- Text for analysis
___
Thursday, November 17, 2011

The Philosophy of Sex


Harrison Jones is teaching in a secondary school in Mbarara, Uganda, and is involved in many ministries in the area, including developing businesses, sports, Bible studies, fellowships, and a film group. Before moving to Uganda, Harrison worked as high school teacher, and volunteered as a Young Life and youth group leader.

Covering sex in youth ministries - it's always a fun night.  The awkward squirms and breaking-ice moments will have the kids thinking for days.  For many of the students in the room, these sorts of discussions are the first time they have ever heard sex talked about in an intelligent way.  Most kids don't know what "philosophy" means, but little do they know they have no philosophy on sex because the world never does either.  It's always treated as the elephant in the room everyone knows about and is likely to feed, pet, and have fun with, but you don't actually use your brain when it comes to sex, right?  If you did, that might mean you won't be having sex right away if you actually think about it.

Talking about sex in youth ministries (from Sunday school to youth group to high school fellowships) is vital, but it is not the gospel and should not come first in our curriculum plans.  It is a major stone in life that students leave unturned and often have so many questions about, however, if the gospel is not clear in our ministries and we aren't sure that the students could repeat it back to us first, I believe we have no business moving on to sex.  Paul obviously sees the life-giving worldview-changing heart-saving gospel of Christ as a priority (1 Cor. 15), even in a church that was so backwards sexually that they were having sex with their mothers and Gentiles were judging them for it.  It is very tempting for us in ministry to see a problem in our local culture and want to focus our time applying a spiritual ‘Band-Aid’.  But if you have ever watched ‘House’ or a good medical TV show, you'll know that the symptom is not the same as the source of the disease.
___
- Data for review
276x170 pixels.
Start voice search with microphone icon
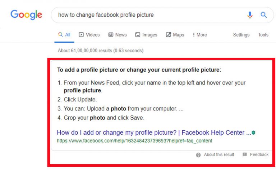pos(250,15)
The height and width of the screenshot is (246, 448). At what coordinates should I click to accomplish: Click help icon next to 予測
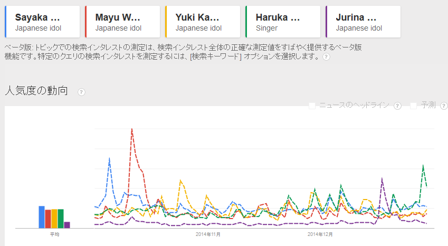tap(442, 106)
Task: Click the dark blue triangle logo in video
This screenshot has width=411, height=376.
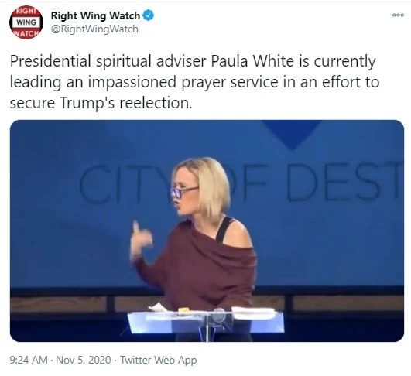Action: point(292,135)
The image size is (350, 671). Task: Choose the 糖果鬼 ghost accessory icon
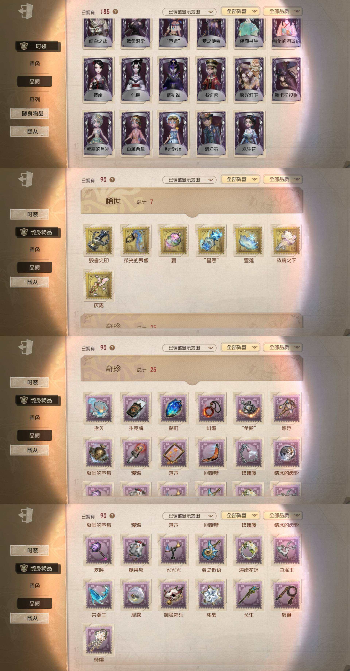pyautogui.click(x=136, y=550)
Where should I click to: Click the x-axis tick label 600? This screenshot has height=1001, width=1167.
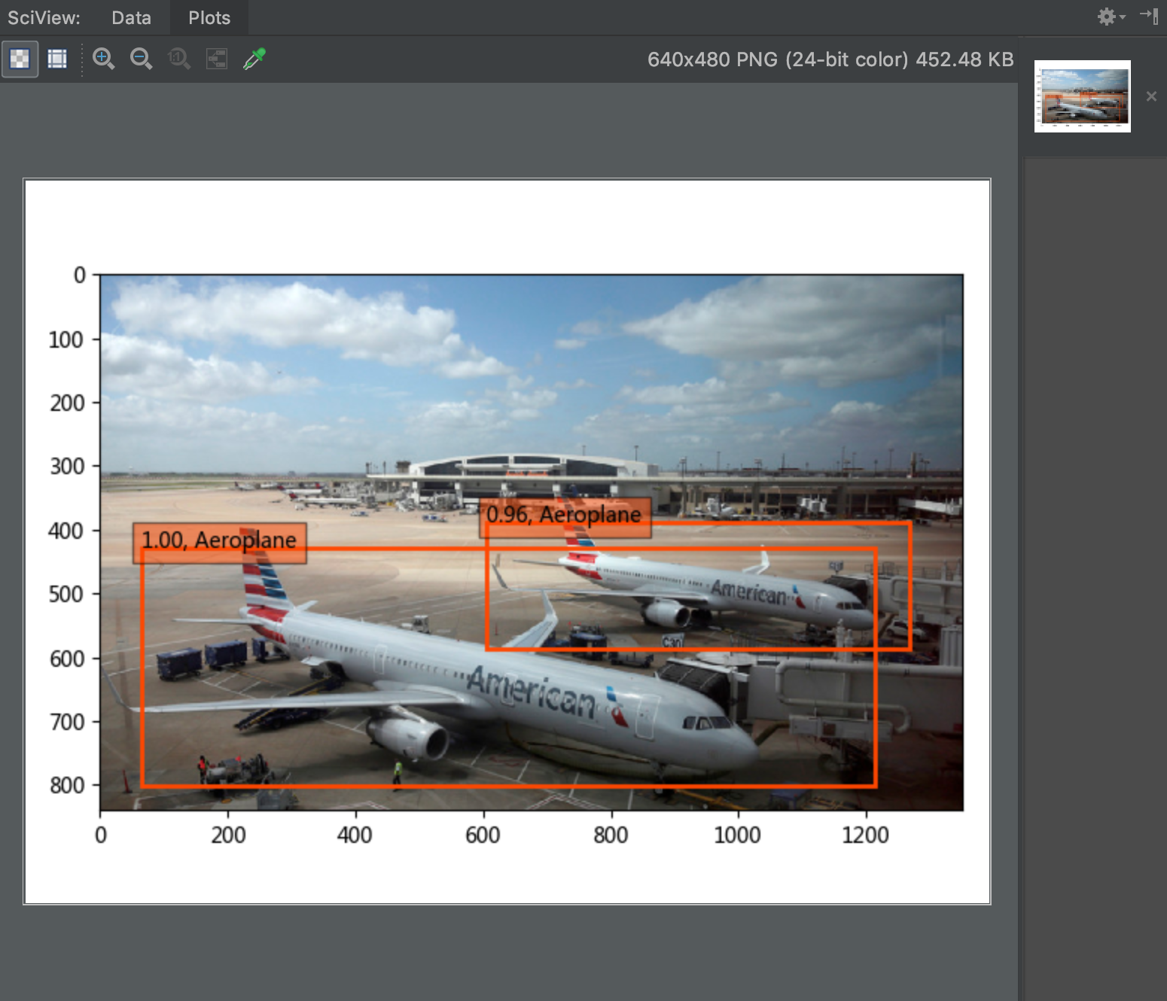(x=483, y=835)
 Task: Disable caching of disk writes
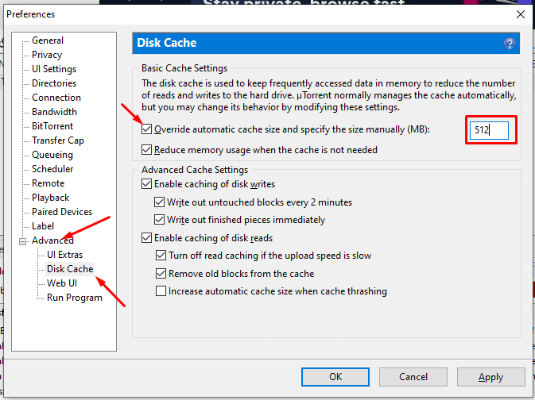tap(147, 184)
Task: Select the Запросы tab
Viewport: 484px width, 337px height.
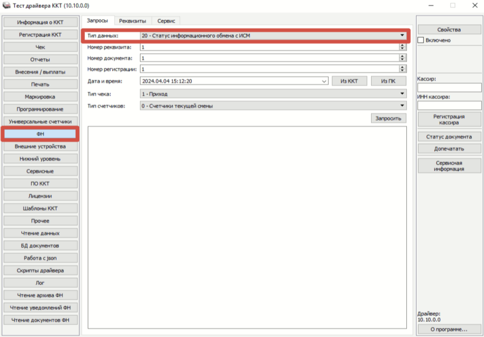Action: tap(97, 21)
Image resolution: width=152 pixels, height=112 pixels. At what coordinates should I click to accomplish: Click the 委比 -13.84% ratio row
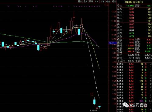point(134,6)
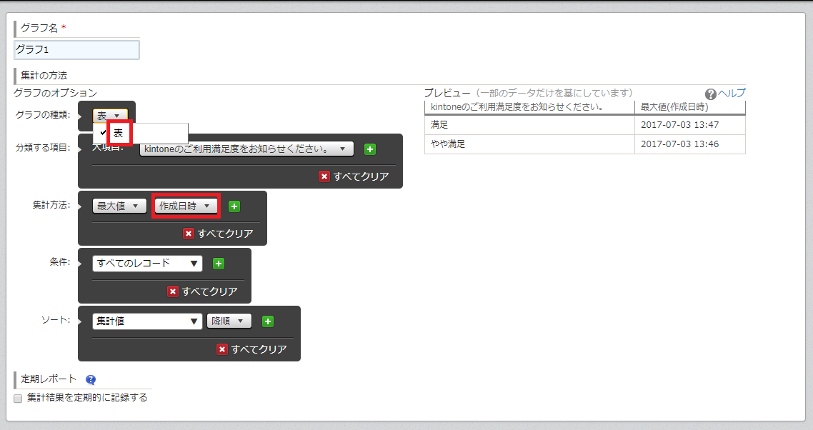Open the 最大値 aggregation method dropdown
Screen dimensions: 813x430
coord(119,206)
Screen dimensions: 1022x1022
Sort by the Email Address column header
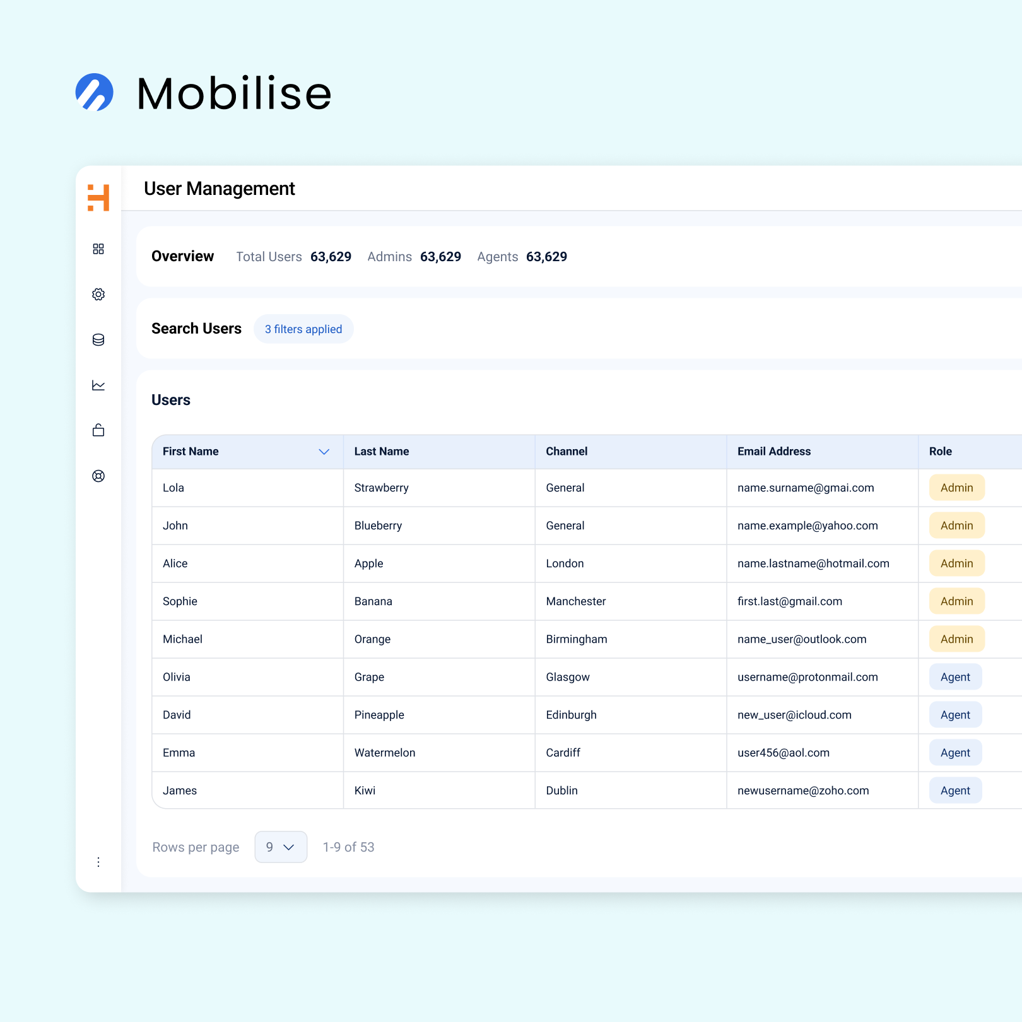tap(774, 452)
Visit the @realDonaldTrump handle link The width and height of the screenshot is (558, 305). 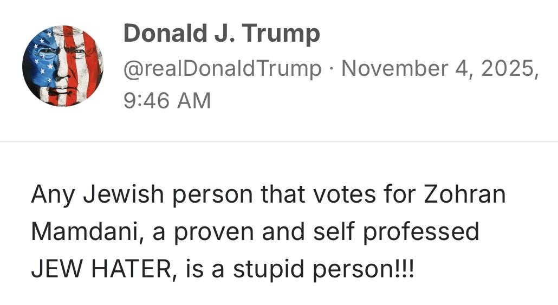[223, 69]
___
- Exercises to complete
1. Name every ministry in Mbarara that the post on sex in youth ministries says Harrison Jones is involved in.
2. Using the post on sex in youth ministries, decide whether each statement agrees with it. Answer yes or no, and quote the deciding words.
(a) Harrison worked as a high school teacher before moving to Uganda.
(b) Sex should come first in youth ministry curriculum plans.
(c) The post cites 1 Cor. 15.
3. Resume the post on sex in youth ministries, starting right after its final sentence.
The lines have nothing to do with the post on sex in youth ministries.

- Answers for the tasks
1. Developing businesses, sports, Bible studies, fellowships, and a film group.

2.
(a) Yes: "Before moving to Uganda, Harrison worked as high school teacher"
(b) No: "it is not the gospel and should not come first in our curriculum plans"
(c) Yes: "Paul obviously sees the life-giving worldview-changing heart-saving gospel of Christ as a priority (1 Cor. 15)"

3.
A broken sexuality is something to weep over in our teenagers, but if we think we will fix it by quoting Hebrews 13 or 1 Corinthians 6 to them, we're mistaken.  Paul says that we have no ability to keep the law apart from Christ, who perfectly kept the law.  Our disease is bigger than teenagers watching provocative movies, listening to sex-dripping rap music, or of course having sexual encounters before marriage.  Our disease is that we're separated from God spiritually, and until we receive Christ's grace, we won't be reconnected to the only power that can pull us out of our sin.  Often churches can move on to practical living without considering how the gospel is the empowerment for that:  suddenly we will find ourselves teaching moral-deism (how to be a good person), not Christ, and with that comes a large percentage of people leaving the church because white-knuckle self discipline only lasts so long.  (Watch this short clip from Matt Chandler for more on Reaching the De-churched)

All that said, if the gospel is clear in your youth ministry, kids can awaken to wisdom on sexual matters at a very young age.  You can have an amazing platform for wisdom as a youth leader in light of how the gospel helps us to understand everything about ourselves, especially that we were created to have sex but the best sex is in a married, loving relationship.  It's not that we're Puritan 2.0's, not allowed to talk about sex, and it's not that we're heathens, thinking about it all the time.  Christians should be happily in the middle: feeling comfortable talking about sex openly but knowing that it has its fences.